Mammadova — who speaks Azerbaijaini, Russian, English and conversational Turkish — explained that one of the hardest parts of the transition was learning to write critical essays in English, even though she’d been speaking it since she was in the second grade. She said she “really struggled” in her first-year writing seminar.

Mandova recalled when she first came to Cornell — with her parents and six suitcases in tow — she was shocked “that this is where I’m going to spend the next four years of my life, and that I would have to live apart from my parents.”

Georgia Makris ’20 is a statistics and philosophy major from Cyprus who applied to Cornell after hearing its name as a child and continuing to claim she would go there since.

“Oh, Cypress, Texas?” Makris cited as the most common question people ask her about her home.

When asked what she misses most about home, she replied that she felt she was missing out on her brothers’ growing up — and the food.

Makris, who speaks Greek, said that everything — from math to memorization — takes a lot longer in English. Being a student “takes a lot more effort,” she said.

Makris also explained how meaningful having a Greek friend is, because “it’s nice to speak your [own] language.”

AbdulRahman Al-Mana ’20 shares his experience as the only current Cornell student from Qatar.

Ben Parker / Sun Assistant Photography Editor

AbdulRahman Al-Mana ’20 shares his experience as the only current Cornell student from Qatar.

AbdulRahman Al-Mana ’20 is an urban and regional studies major from Doha, Qatar, who applied early decision to Cornell after deciding in high school that he wanted to study urban planning — an interest that came from watching his own hometown “flourish out of the desert.”

When asked about the biggest shift from his life in Qatar to Cornell, Al-Mana said he missed speaking Arabic.
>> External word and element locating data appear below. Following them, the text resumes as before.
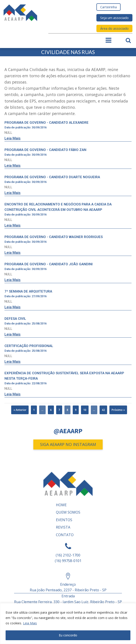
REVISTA (63, 527)
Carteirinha (108, 7)
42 (103, 410)
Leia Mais (30, 623)
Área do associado (114, 28)
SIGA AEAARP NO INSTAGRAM (68, 444)
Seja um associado (114, 18)
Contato (65, 535)
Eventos (64, 520)
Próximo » (118, 410)
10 (85, 410)
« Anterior (20, 410)
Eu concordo (68, 635)
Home (61, 505)
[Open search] (128, 40)
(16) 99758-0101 (68, 561)
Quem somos (68, 512)
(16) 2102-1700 (68, 555)
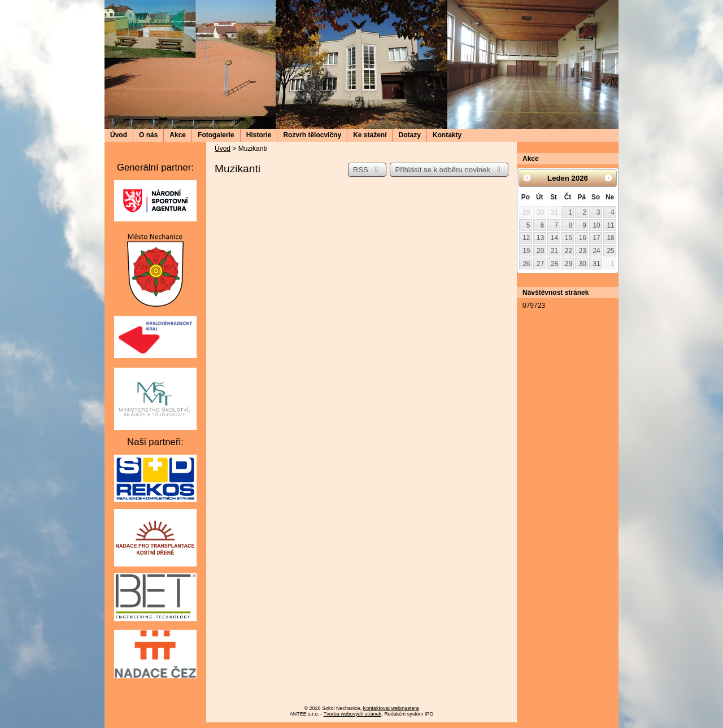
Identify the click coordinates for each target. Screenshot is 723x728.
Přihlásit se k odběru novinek (449, 169)
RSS (367, 169)
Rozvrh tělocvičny (312, 135)
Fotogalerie (216, 135)
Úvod (119, 135)
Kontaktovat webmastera (391, 708)
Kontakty (447, 135)
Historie (259, 135)
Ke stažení (369, 135)
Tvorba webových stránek (352, 714)
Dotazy (409, 135)
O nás (148, 135)
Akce (177, 135)
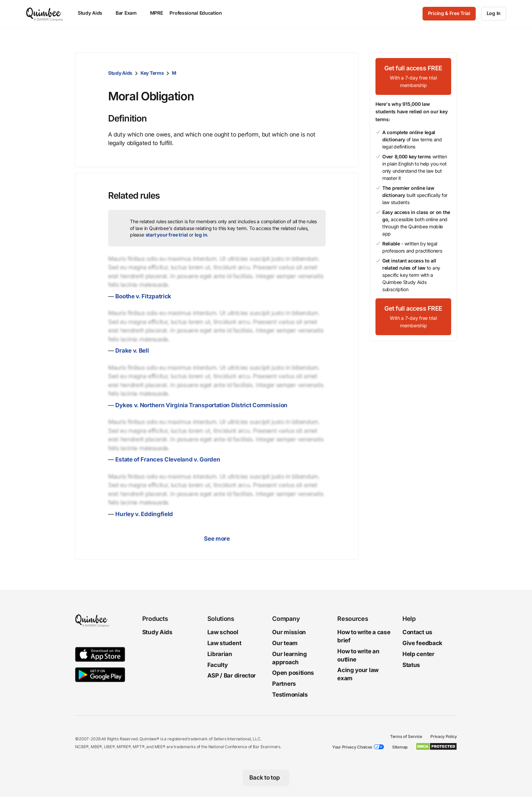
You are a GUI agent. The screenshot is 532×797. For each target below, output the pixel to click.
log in (201, 234)
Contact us (417, 632)
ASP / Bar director (232, 676)
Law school (223, 632)
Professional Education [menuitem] (199, 13)
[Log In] (493, 14)
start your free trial (167, 234)
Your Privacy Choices (352, 747)
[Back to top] (266, 778)
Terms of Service (406, 736)
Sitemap (400, 747)
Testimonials (290, 695)
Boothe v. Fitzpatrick (143, 296)
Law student (224, 643)
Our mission (289, 632)
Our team (285, 643)
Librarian (220, 654)
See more (217, 539)
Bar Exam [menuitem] (129, 13)
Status (411, 665)
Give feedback (422, 643)
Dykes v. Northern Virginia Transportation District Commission (201, 405)
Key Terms (152, 73)
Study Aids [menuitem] (93, 13)
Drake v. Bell (132, 351)
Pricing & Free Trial (449, 13)
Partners (284, 684)
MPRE (157, 13)
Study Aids (120, 73)
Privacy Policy (444, 736)
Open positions (293, 673)
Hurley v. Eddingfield (144, 514)
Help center (418, 654)
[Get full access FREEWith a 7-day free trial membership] (413, 76)
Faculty (218, 665)
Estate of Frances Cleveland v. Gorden (167, 459)
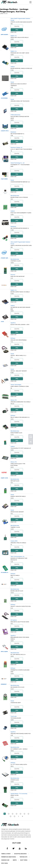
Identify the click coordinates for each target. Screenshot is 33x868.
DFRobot (13, 338)
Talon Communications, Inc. (18, 556)
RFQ (16, 30)
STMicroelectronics (15, 115)
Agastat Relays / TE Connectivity (19, 794)
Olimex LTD (13, 400)
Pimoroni (13, 275)
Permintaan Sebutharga (9, 857)
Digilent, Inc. (14, 36)
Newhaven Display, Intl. (16, 148)
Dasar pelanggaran (20, 854)
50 (14, 816)
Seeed (12, 82)
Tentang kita (23, 857)
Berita (15, 860)
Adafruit (12, 67)
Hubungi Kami (5, 860)
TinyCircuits (13, 716)
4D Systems (14, 620)
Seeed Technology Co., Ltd (18, 163)
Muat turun (24, 860)
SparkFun (13, 323)
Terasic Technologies (16, 384)
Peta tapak (4, 863)
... (10, 816)
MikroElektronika (15, 195)
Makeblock (13, 132)
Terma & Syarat (6, 854)
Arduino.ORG (14, 541)
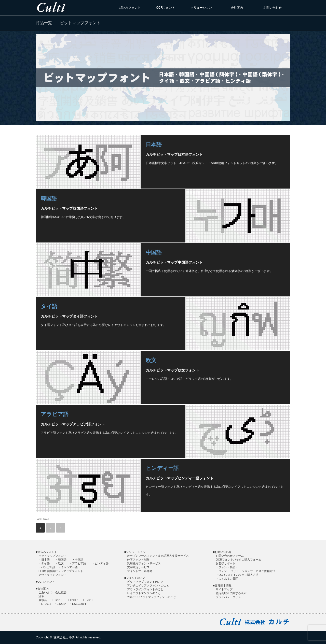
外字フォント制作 (138, 560)
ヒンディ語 (101, 563)
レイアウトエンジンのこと (144, 593)
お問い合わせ (273, 8)
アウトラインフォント (52, 575)
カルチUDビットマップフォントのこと (152, 597)
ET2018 (57, 600)
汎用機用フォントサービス (144, 563)
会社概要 (61, 592)
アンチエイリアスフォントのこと (148, 585)
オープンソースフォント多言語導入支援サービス (158, 556)
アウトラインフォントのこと (145, 589)
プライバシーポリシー (230, 597)
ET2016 (88, 600)
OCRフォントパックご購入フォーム (238, 560)
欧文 (151, 360)
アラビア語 (55, 414)
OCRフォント (166, 8)
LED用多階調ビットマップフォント (61, 571)
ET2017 (73, 600)
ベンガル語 (48, 567)
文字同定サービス (138, 567)
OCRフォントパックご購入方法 (238, 575)
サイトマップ (224, 589)
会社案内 (237, 8)
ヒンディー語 (162, 468)
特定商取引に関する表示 (231, 593)
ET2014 (62, 604)
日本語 (154, 144)
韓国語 (49, 198)
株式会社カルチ (64, 637)
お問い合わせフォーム (230, 556)
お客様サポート (225, 563)
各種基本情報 (223, 585)
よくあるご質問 (228, 579)
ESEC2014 (79, 604)
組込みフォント (130, 8)
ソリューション (201, 8)
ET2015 (46, 604)
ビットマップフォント (52, 556)
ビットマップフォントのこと (145, 582)
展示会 (43, 600)
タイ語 (49, 306)
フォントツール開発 (140, 571)
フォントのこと (136, 578)
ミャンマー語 (69, 567)
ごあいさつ (45, 592)
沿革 (41, 596)
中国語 (154, 252)
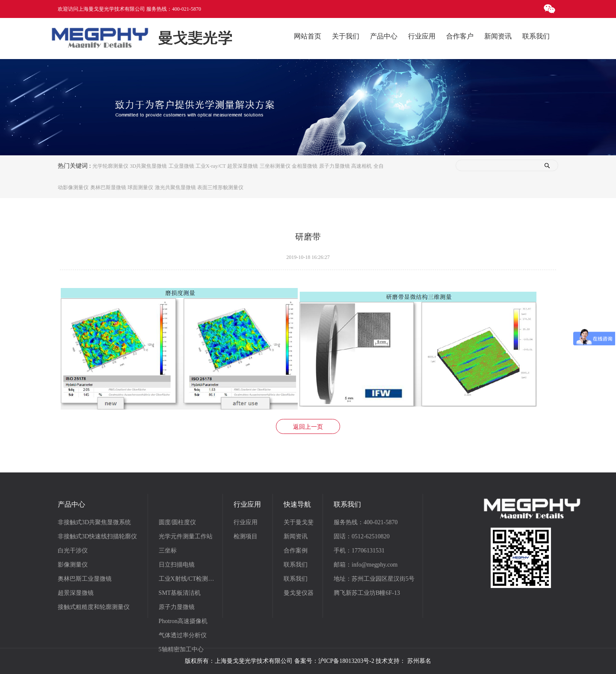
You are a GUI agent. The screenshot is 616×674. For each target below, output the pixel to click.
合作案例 (296, 550)
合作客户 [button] (460, 36)
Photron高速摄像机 (183, 621)
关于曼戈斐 (299, 522)
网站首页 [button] (308, 36)
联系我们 (296, 564)
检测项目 (246, 536)
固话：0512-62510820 (361, 536)
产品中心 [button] (384, 36)
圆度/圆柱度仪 (178, 522)
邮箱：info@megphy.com (365, 564)
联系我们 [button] (536, 36)
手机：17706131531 (359, 550)
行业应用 (246, 522)
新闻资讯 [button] (498, 36)
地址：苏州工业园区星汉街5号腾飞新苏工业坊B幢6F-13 (374, 586)
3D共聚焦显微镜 (148, 166)
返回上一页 (308, 427)
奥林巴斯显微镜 (108, 187)
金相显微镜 (305, 166)
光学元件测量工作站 (186, 536)
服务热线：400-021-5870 (365, 522)
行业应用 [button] (422, 36)
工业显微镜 (181, 166)
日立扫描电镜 (177, 564)
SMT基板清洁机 (180, 593)
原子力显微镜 (335, 166)
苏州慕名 (419, 661)
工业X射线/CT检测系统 (189, 579)
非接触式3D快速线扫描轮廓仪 (97, 536)
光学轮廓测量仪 (110, 166)
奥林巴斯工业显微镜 (85, 579)
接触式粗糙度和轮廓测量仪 (94, 607)
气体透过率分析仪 (183, 635)
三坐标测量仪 (275, 166)
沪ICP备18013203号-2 (346, 661)
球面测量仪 (140, 187)
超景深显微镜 (243, 166)
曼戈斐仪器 (299, 593)
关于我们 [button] (346, 36)
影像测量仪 (73, 564)
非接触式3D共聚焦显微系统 (94, 522)
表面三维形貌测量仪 (220, 187)
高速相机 (361, 166)
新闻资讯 (296, 536)
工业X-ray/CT (210, 166)
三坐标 (168, 550)
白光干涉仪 (73, 550)
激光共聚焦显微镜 (175, 187)
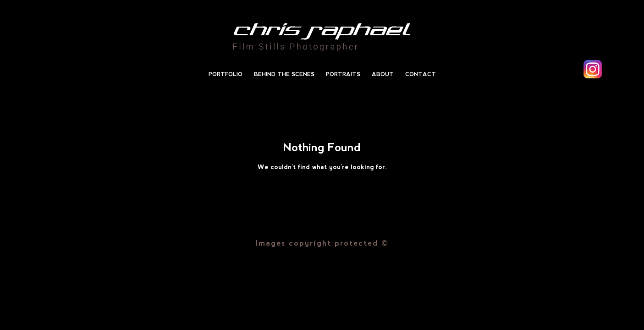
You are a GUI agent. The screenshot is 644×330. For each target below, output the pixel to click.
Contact (420, 74)
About (383, 74)
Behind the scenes (284, 74)
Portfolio (226, 74)
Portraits (343, 74)
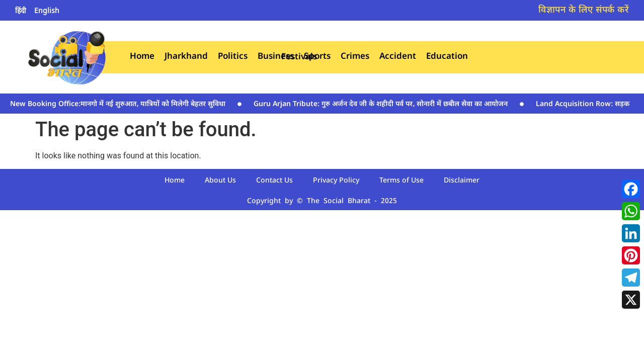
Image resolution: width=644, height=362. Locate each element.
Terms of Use (401, 180)
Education (447, 57)
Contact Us (274, 180)
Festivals (299, 57)
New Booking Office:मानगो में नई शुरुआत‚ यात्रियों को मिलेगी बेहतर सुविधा (118, 104)
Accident (397, 57)
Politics (232, 57)
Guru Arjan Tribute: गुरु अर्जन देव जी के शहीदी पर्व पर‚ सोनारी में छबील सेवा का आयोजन (380, 104)
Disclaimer (461, 180)
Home (142, 57)
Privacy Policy (336, 180)
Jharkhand (186, 57)
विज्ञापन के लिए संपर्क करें (584, 10)
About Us (220, 180)
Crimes (355, 57)
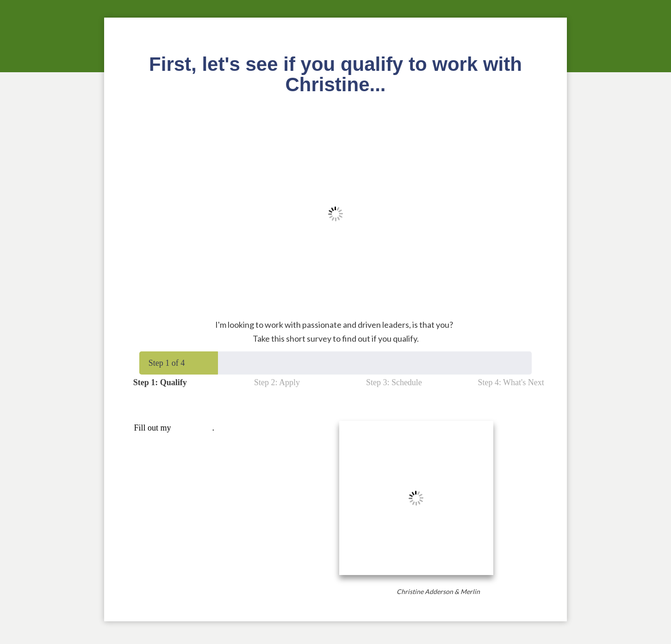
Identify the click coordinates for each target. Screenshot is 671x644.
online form (193, 428)
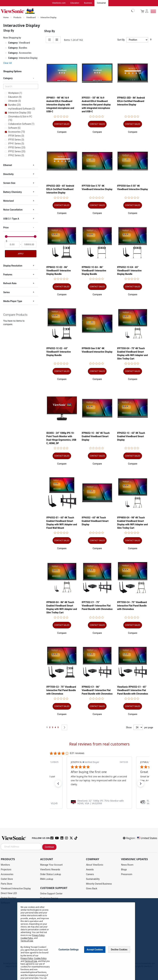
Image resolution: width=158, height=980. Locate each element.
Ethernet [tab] (8, 165)
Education (74, 3)
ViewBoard (31, 18)
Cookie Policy (27, 941)
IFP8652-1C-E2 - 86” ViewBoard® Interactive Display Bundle (58, 270)
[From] (12, 244)
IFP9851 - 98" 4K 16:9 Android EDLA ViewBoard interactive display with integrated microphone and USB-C (60, 105)
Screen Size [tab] (9, 183)
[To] (29, 244)
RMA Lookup (47, 879)
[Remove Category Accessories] (6, 53)
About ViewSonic (95, 865)
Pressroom (126, 874)
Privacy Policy (38, 938)
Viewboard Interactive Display (16, 888)
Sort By (121, 40)
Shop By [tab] (49, 31)
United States (147, 838)
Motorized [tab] (8, 200)
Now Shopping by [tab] (12, 38)
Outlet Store (7, 879)
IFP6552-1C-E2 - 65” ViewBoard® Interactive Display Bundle (58, 352)
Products (17, 18)
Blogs (124, 869)
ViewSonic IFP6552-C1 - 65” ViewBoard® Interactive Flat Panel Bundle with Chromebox (133, 690)
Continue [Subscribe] (49, 847)
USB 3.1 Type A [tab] (11, 218)
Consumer (101, 3)
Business (88, 3)
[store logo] (67, 11)
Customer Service (49, 898)
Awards (90, 869)
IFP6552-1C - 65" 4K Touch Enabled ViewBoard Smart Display (131, 436)
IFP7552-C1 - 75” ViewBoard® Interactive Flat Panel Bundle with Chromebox (97, 606)
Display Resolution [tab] (13, 266)
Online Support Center (51, 893)
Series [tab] (6, 292)
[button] (62, 132)
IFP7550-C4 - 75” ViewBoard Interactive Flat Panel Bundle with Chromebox (132, 606)
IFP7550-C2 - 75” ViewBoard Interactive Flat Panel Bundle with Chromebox (61, 690)
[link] (99, 802)
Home (6, 18)
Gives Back (92, 888)
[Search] (21, 86)
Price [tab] (6, 228)
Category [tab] (8, 78)
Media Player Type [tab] (13, 301)
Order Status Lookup (51, 874)
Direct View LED (9, 893)
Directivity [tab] (8, 174)
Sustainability (93, 879)
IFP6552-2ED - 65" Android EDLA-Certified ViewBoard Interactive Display (60, 189)
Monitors (5, 865)
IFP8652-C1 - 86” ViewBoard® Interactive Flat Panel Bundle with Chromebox (97, 690)
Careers (90, 874)
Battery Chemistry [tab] (13, 192)
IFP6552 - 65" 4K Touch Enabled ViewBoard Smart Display (95, 521)
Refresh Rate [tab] (10, 283)
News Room (127, 865)
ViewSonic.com (59, 3)
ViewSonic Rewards (50, 869)
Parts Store (6, 884)
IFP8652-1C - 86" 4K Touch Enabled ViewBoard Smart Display (96, 436)
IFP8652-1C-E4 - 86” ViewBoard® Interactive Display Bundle (94, 270)
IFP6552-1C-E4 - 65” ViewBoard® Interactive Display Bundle (129, 270)
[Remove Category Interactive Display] (6, 58)
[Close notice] (131, 952)
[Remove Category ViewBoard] (6, 43)
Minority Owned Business (99, 884)
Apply (21, 254)
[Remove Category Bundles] (6, 48)
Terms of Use (27, 943)
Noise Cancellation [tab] (13, 210)
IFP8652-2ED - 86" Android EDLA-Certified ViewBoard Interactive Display (131, 101)
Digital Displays (8, 898)
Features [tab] (8, 274)
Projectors (6, 869)
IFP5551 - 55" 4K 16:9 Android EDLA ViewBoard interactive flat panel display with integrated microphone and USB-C (96, 105)
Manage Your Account (51, 865)
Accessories (7, 874)
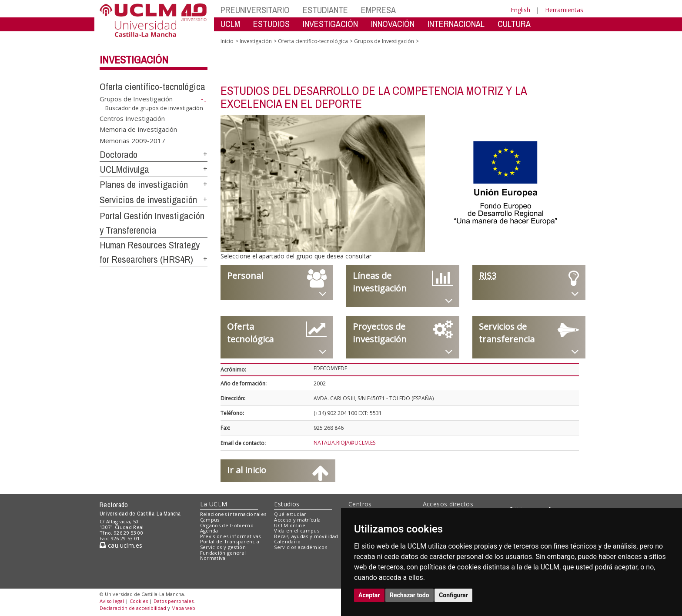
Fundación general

He explained the difficulty in finding other Arabic speakers, but when he does meet them, he feels a “sense of Arab unity” and the comfort of the sounds of home.

“It is very lonely being the only one — not having people who grew up with similar experiences,” he said.

When Al-Mana says he’s from Qatar, the questions people ask are often political, he said; he struggles to balance his personal experience as not broadly representative in his answers.

“At times, I feel like I have to act as some kind of ambassador or spokesperson,” he said. “I try my best to illuminate what life is like there … for me.”

“It can be lonely and isolating in some ways, but we are put in a very unique situation, where we can share our unique culture with others,” Al-Mana said about being one of the only students from his country. “It’s very empowering.”